------ EXTRACTED RECORDS
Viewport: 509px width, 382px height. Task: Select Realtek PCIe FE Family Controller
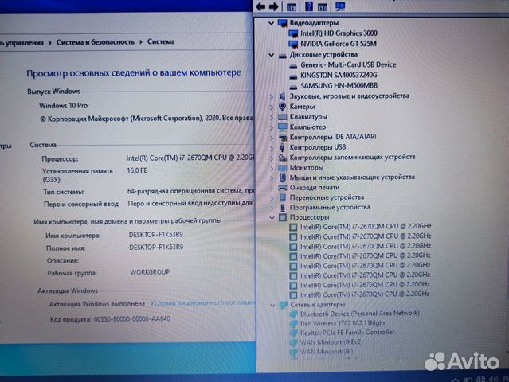click(347, 334)
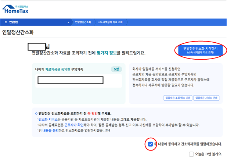Click the 연말정산 menu label in blue bar
Viewport: 227px width, 159px height.
[x=13, y=22]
------------
[WHAT YOU NEED TO DO]:
Write out all the entries again, word for word, and print no images.

[ANSWER TO THIS PROBLEM]:
Viewport: 509px width, 382px height. Task: Select Realtek PCIe FE Family Controller
click(347, 334)
Click the 연말정산 menu label in blue bar
Viewport: 227px width, 159px height.
[x=13, y=22]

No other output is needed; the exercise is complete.